INPUT DATA below:

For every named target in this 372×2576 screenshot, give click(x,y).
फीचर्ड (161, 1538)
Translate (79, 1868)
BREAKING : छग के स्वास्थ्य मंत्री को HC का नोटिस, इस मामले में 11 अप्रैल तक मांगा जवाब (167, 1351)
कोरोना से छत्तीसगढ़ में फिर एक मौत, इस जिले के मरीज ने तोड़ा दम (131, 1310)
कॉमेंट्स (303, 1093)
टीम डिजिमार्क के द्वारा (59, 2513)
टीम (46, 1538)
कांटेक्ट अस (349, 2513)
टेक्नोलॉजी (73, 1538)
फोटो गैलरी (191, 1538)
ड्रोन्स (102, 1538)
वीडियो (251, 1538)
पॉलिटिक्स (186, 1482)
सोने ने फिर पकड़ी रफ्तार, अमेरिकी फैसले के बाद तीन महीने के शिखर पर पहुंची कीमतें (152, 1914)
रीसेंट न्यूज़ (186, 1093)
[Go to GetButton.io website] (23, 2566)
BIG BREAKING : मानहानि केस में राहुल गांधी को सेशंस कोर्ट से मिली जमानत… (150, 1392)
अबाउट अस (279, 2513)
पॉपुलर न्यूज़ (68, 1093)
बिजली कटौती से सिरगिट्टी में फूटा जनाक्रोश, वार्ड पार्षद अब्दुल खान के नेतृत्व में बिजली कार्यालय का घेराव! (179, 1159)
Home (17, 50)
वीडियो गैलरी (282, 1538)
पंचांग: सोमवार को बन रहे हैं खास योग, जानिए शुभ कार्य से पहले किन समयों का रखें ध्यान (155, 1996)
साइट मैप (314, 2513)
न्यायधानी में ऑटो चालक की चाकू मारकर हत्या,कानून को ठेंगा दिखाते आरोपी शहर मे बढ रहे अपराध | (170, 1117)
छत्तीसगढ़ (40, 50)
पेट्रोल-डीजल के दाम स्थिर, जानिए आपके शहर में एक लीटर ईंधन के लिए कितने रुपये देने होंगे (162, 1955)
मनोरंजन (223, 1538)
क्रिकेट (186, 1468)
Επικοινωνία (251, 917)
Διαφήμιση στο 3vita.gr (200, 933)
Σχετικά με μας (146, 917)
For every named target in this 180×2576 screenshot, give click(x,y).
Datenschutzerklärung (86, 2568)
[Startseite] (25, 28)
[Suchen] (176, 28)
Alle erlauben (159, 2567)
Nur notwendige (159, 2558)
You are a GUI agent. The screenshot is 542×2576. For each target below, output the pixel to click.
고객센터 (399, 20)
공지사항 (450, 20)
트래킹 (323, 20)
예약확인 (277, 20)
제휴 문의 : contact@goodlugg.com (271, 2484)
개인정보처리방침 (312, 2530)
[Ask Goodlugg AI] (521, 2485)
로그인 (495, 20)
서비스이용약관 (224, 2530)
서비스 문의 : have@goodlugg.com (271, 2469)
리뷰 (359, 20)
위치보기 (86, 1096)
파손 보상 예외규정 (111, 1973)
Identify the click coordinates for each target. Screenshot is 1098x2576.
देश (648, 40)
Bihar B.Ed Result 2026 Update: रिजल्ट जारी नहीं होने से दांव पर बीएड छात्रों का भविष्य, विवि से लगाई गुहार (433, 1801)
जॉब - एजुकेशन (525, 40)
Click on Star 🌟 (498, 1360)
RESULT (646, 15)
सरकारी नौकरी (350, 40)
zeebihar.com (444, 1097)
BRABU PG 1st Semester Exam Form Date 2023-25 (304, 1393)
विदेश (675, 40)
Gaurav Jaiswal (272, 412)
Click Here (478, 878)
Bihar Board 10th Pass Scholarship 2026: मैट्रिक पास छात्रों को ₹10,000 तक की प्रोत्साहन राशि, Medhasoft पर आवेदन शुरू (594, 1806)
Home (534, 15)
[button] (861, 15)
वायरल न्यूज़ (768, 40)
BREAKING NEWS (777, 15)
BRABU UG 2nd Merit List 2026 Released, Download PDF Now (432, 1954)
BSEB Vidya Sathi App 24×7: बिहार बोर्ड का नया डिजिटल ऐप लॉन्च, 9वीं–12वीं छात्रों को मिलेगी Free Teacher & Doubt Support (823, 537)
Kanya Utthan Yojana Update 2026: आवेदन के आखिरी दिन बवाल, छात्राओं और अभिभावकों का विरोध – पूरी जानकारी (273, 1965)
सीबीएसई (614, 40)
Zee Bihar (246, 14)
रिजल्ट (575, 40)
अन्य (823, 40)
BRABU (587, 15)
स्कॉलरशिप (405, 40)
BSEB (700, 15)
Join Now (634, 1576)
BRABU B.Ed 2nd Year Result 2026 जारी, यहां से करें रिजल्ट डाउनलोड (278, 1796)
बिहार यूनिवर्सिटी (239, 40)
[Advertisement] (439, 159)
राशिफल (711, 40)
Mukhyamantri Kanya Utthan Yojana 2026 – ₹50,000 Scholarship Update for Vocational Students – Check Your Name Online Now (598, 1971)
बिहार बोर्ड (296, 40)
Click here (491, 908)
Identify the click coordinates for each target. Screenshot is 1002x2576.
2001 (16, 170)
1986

End of INPUT DATA.

> [EXERCISE] The reply is to be an exact repeat of the records above.

> [EXERCISE SOLUTION]
For every named target in this 372×2576 screenshot, give click(x,y).
फीचर्ड (161, 1538)
Translate (79, 1868)
BREAKING : छग के स्वास्थ्य मंत्री को HC का नोटिस, इस मामले में 11 अप्रैल तक मांगा जवाब (167, 1351)
कोरोना से छत्तीसगढ़ में फिर एक मौत, इस जिले के मरीज ने तोड़ा दम (131, 1310)
कॉमेंट्स (303, 1093)
टीम डिजिमार्क के द्वारा (59, 2513)
टीम (46, 1538)
कांटेक्ट अस (349, 2513)
टेक्नोलॉजी (73, 1538)
फोटो गैलरी (191, 1538)
ड्रोन्स (102, 1538)
वीडियो (251, 1538)
पॉलिटिक्स (186, 1482)
सोने ने फिर पकड़ी रफ्तार, अमेरिकी फैसले के बाद तीन महीने के शिखर पर पहुंची कीमतें (152, 1914)
रीसेंट न्यूज़ (186, 1093)
[Go to GetButton.io website] (23, 2566)
BIG BREAKING : मानहानि केस में राहुल गांधी को सेशंस कोर्ट से मिली जमानत… (150, 1392)
अबाउट अस (279, 2513)
पॉपुलर न्यूज़ (68, 1093)
बिजली कटौती से सिरगिट्टी में फूटा जनाक्रोश, वार्ड पार्षद अब्दुल खान के नेतृत्व में बिजली कार्यालय का घेराव! (179, 1159)
Home (17, 50)
वीडियो गैलरी (282, 1538)
पंचांग: सोमवार को बन रहे हैं खास योग, जानिए शुभ कार्य से पहले किन समयों का रखें ध्यान (155, 1996)
साइट मैप (314, 2513)
न्यायधानी में ऑटो चालक की चाकू मारकर हत्या,कानून को ठेंगा दिखाते आरोपी शहर मे बढ रहे अपराध | (170, 1117)
छत्तीसगढ़ (40, 50)
पेट्रोल-डीजल के दाम स्थिर, जानिए आपके शहर में एक लीटर ईंधन के लिए कितने रुपये देने होंगे (162, 1955)
मनोरंजन (223, 1538)
क्रिकेट (186, 1468)
Επικοινωνία (251, 917)
Διαφήμιση στο 3vita.gr (200, 933)
Σχετικά με μας (146, 917)
For every named target in this 180×2576 screenshot, give click(x,y).
Datenschutzerklärung (86, 2568)
[Startseite] (25, 28)
[Suchen] (176, 28)
Alle erlauben (159, 2567)
Nur notwendige (159, 2558)
You are a GUI agent. The screenshot is 542×2576. For each target below, output the pixel to click.
고객센터 (399, 20)
공지사항 (450, 20)
트래킹 (323, 20)
예약확인 (277, 20)
제휴 문의 : contact@goodlugg.com (271, 2484)
개인정보처리방침 (312, 2530)
[Ask Goodlugg AI] (521, 2485)
로그인 (495, 20)
서비스이용약관 (224, 2530)
서비스 문의 : have@goodlugg.com (271, 2469)
리뷰 (359, 20)
위치보기 (86, 1096)
파손 보상 예외규정 (111, 1973)
Identify the click coordinates for each target. Screenshot is 1098x2576.
देश (648, 40)
Bihar B.Ed Result 2026 Update: रिजल्ट जारी नहीं होने से दांव पर बीएड छात्रों का भविष्य, विवि से लगाई गुहार (433, 1801)
जॉब - एजुकेशन (525, 40)
Click on Star 🌟 (498, 1360)
RESULT (646, 15)
सरकारी नौकरी (350, 40)
zeebihar.com (444, 1097)
BRABU PG 1st Semester Exam Form Date 2023-25 (304, 1393)
विदेश (675, 40)
Gaurav Jaiswal (272, 412)
Click Here (478, 878)
Bihar Board 10th Pass Scholarship 2026: मैट्रिक पास छात्रों को ₹10,000 तक की प्रोत्साहन राशि, Medhasoft पर आवेदन शुरू (594, 1806)
Home (534, 15)
[button] (861, 15)
वायरल न्यूज़ (768, 40)
BREAKING NEWS (777, 15)
BRABU UG 2nd Merit List 2026 Released, Download PDF Now (432, 1954)
BSEB Vidya Sathi App 24×7: बिहार बोर्ड का नया डिजिटल ऐप लॉन्च, 9वीं–12वीं छात्रों को मिलेगी Free Teacher & Doubt Support (823, 537)
Kanya Utthan Yojana Update 2026: आवेदन के आखिरी दिन बवाल, छात्राओं और अभिभावकों का विरोध – पूरी जानकारी (273, 1965)
सीबीएसई (614, 40)
Zee Bihar (246, 14)
रिजल्ट (575, 40)
अन्य (823, 40)
BRABU (587, 15)
स्कॉलरशिप (405, 40)
BSEB (700, 15)
Join Now (634, 1576)
BRABU B.Ed 2nd Year Result 2026 जारी, यहां से करें रिजल्ट डाउनलोड (278, 1796)
बिहार यूनिवर्सिटी (239, 40)
[Advertisement] (439, 159)
राशिफल (711, 40)
Mukhyamantri Kanya Utthan Yojana 2026 – ₹50,000 Scholarship Update for Vocational Students – Check Your Name Online Now (598, 1971)
बिहार बोर्ड (296, 40)
Click here (491, 908)
Identify the click coordinates for each target. Screenshot is 1002x2576.
2001 (16, 170)
1986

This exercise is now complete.